Cosa stiamo facendo per limitare il nostro impatto ambientale?
Anche il nostro lavoro ha un impatto ambientale ma stiamo lavorando per ridurre la nostra impronta e ribadire il nostro obbligo etico di non nuocere non solo alle persone ma anche al pianeta.
Ridurre la nostra impronta ambientale
Alla fine del 2020 abbiamo stilato e firmato il Patto Ambientale. Il patto è un riconoscimento delle ripercussioni ambientali delle nostre attività umanitarie, che restano essenziali per svolgere il nostro lavoro, ma è anche un impegno ad adattarci per ridurre in modo significativo la nostra impronta ambientale. Ci siamo impegnati a ridurre le nostre emissioni di almeno il 50% entro il 2030. Le misure per raggiungere questo obiettivo sono ora incorporate nei piani strategici o d’azione di tutte le principali entità di MSF.
Evitare e ridurre i rifiuti
Stiamo lavorando per garantire una catena di approvvigionamento efficiente e socialmente responsabile, al fine di ridurre, riutilizzare e riciclare i materiali e le attrezzature mediche. Ad esempio, in Uganda abbiamo un progetto che mira a sostituire i milioni di sacchetti di plastica che utilizziamo ogni anno per distribuire i farmaci con sacchetti ecologicamente sostenibili che utilizzano risorse locali realizzate dalle comunità locali. Stiamo inoltre riducendo i rifiuti medici nei nostri ospedali e nelle nostre cliniche, valutando anche la possibilità di abbandonare i prodotti monouso, dove possibile.
Energia solare
Stiamo sviluppando nuove soluzioni energetiche, come l’utilizzo di pannelli solari per alimentare alcune delle nostre attività mediche, dimostrando che il passaggio a pratiche ecologicamente responsabili è possibile anche in contesti con scarse risorse. A Kenema, in Sierra Leone, stiamo attrezzando un ospedale da 182 posti letto con pannelli solari, fornendo energia a un’unità di degenza, a un laboratorio, a una sala di diagnostica per immagini, a una banca del sangue, a un pronto soccorso e a un reparto maternità. In questo modo non solo riduciamo le nostre emissioni di carbonio, ma risparmiamo anche circa 40.000 euro di gasolio all’anno. Sosteniamo anche tre ospedali a energia solare in aree remote della Repubblica Democratica del Congo.

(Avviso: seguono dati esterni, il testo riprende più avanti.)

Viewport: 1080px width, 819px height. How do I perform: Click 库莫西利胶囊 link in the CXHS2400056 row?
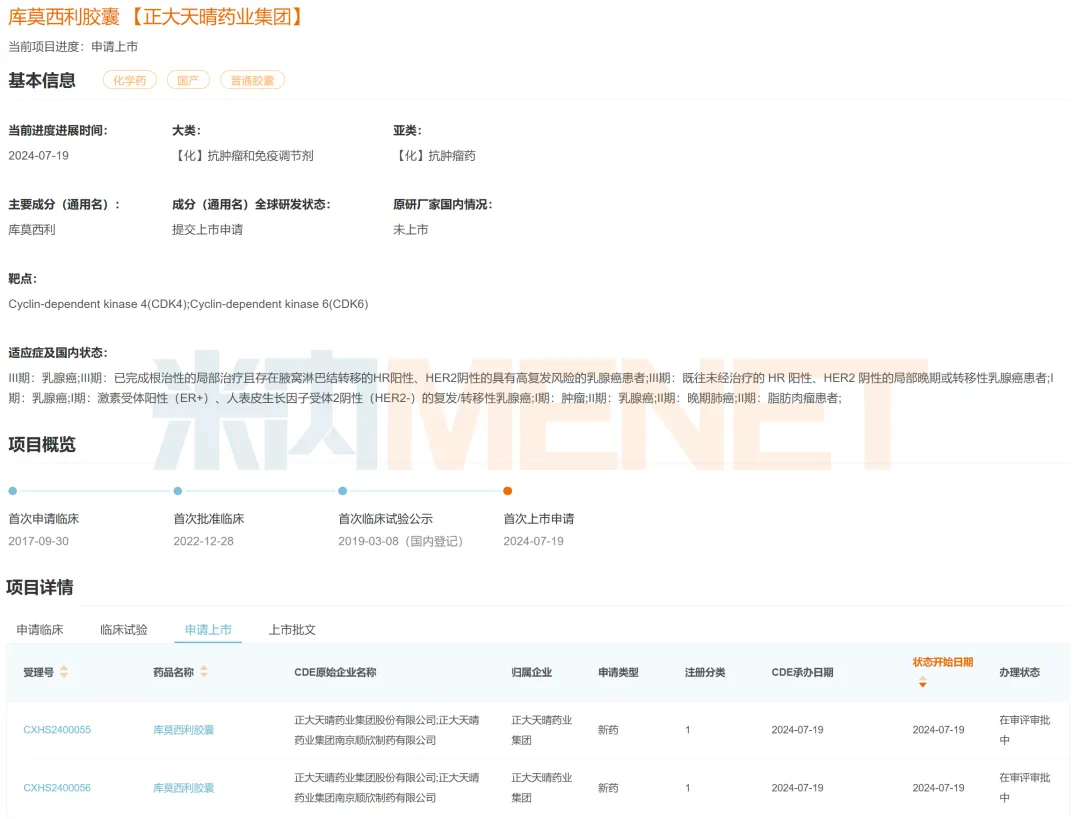tap(183, 788)
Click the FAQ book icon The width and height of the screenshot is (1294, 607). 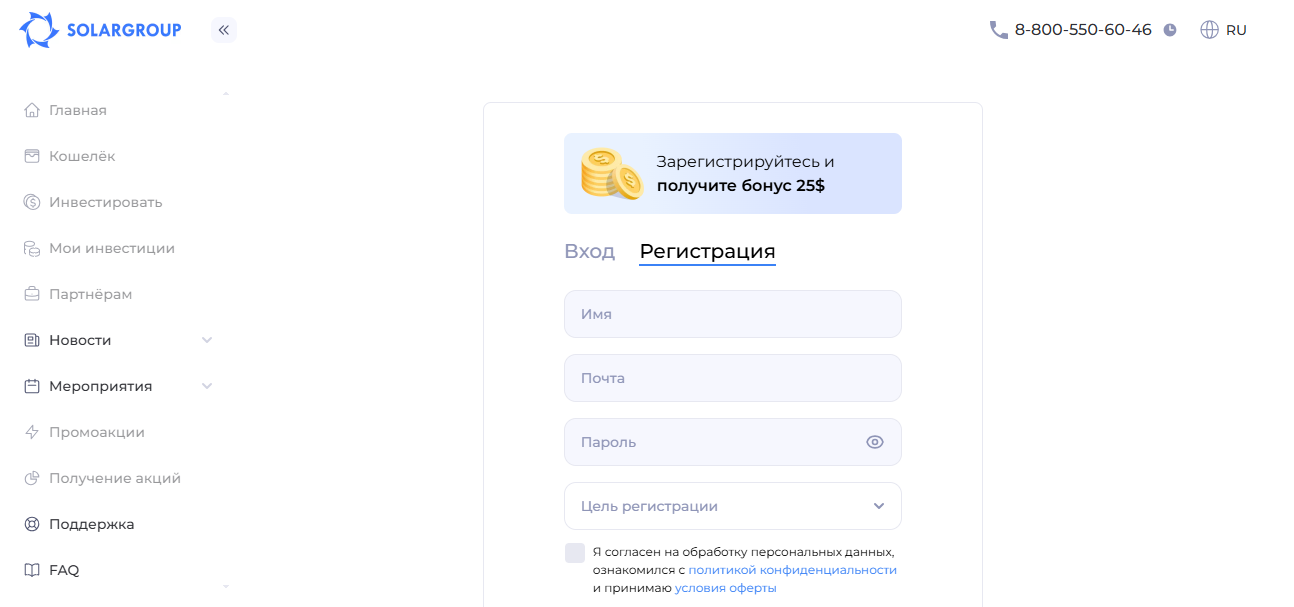[x=32, y=570]
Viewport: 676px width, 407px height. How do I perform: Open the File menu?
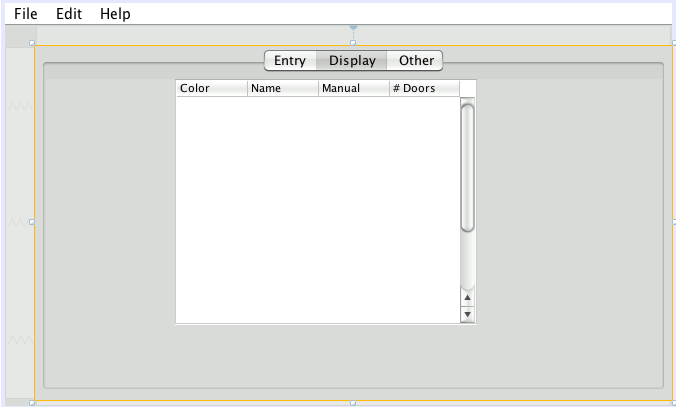point(26,14)
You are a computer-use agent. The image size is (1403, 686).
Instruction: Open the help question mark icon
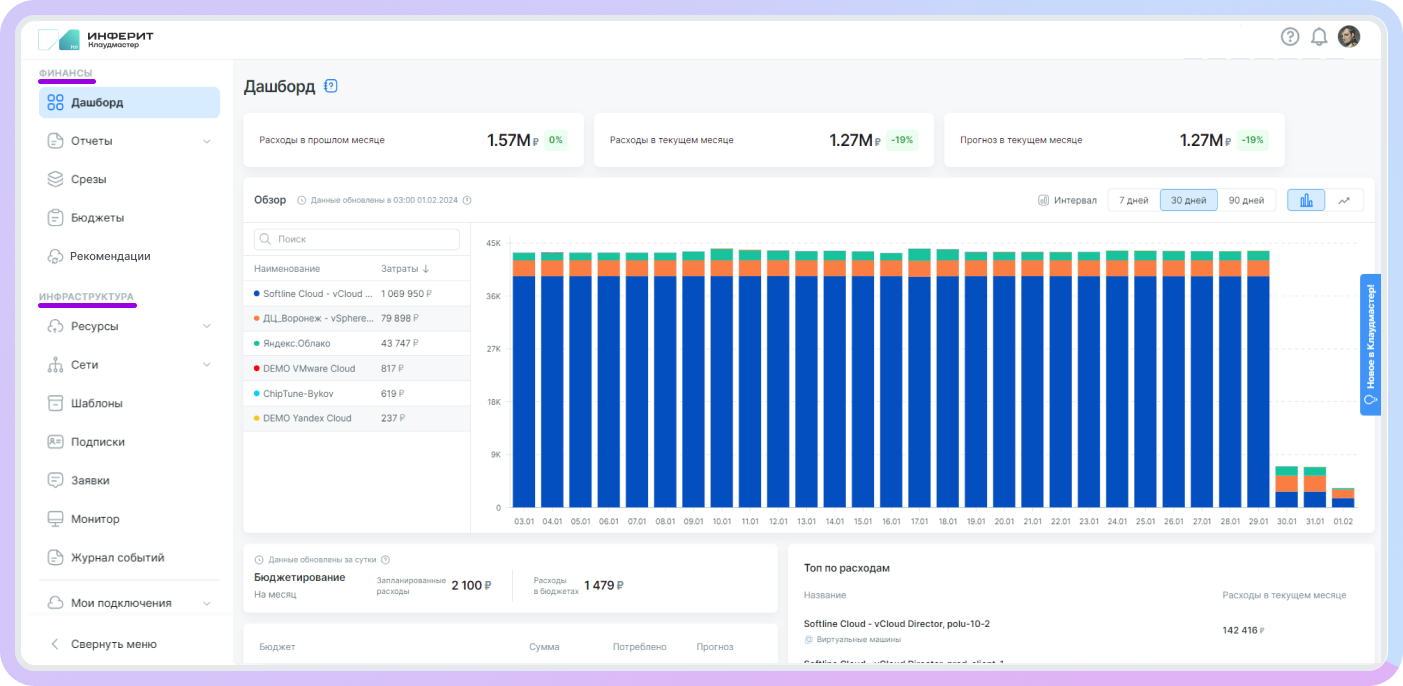tap(1290, 37)
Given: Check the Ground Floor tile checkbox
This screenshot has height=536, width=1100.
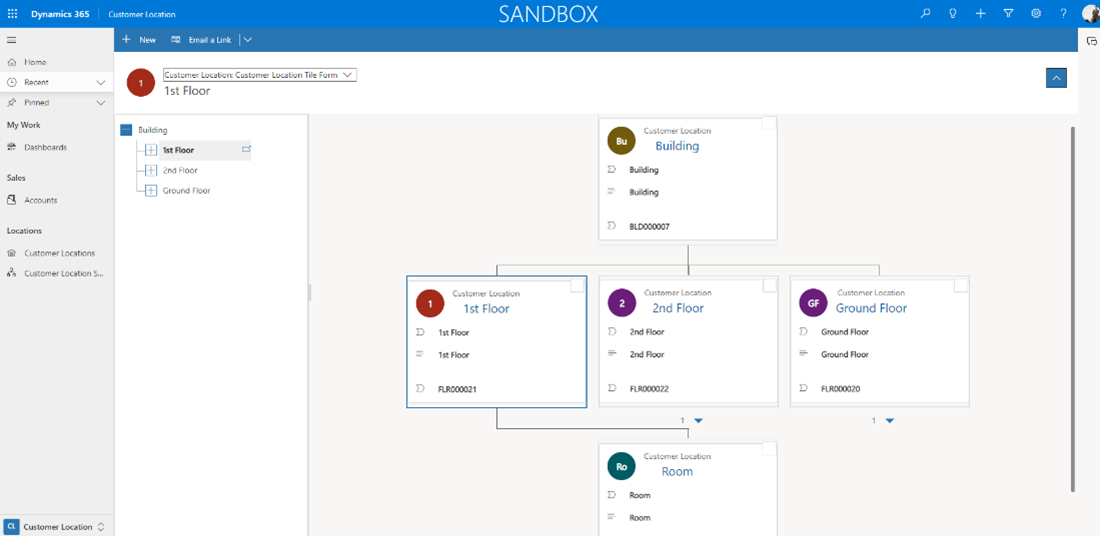Looking at the screenshot, I should 961,286.
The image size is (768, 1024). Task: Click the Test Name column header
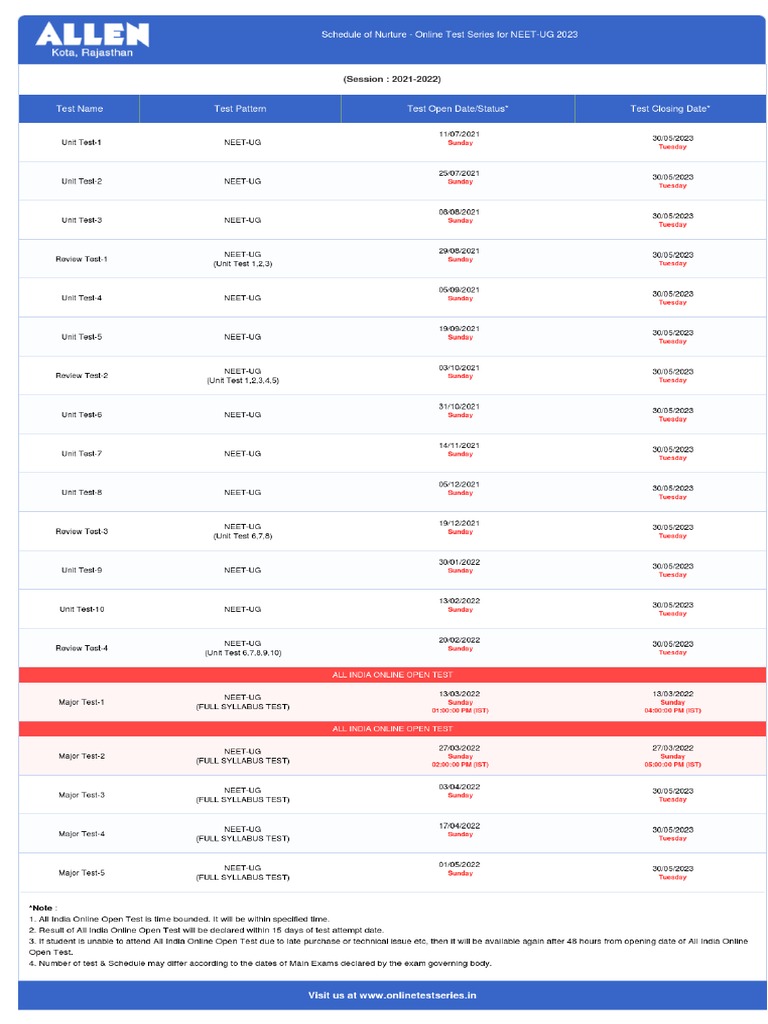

Ridurre al minimo i viaggi in aereo
Stiamo riducendo i nostri viaggi internazionali in aereo, ad esempio partecipando a riunioni o workshop virtualmente anziché di persona. Inoltre, ci stiamo rifornendo di forniture mediche più vicine ai luoghi in cui lavoriamo. Questi cambiamenti sono stati accelerati anche a causa dell’impatto della pandemia COVID-19 sui viaggi internazionali di merci e personale.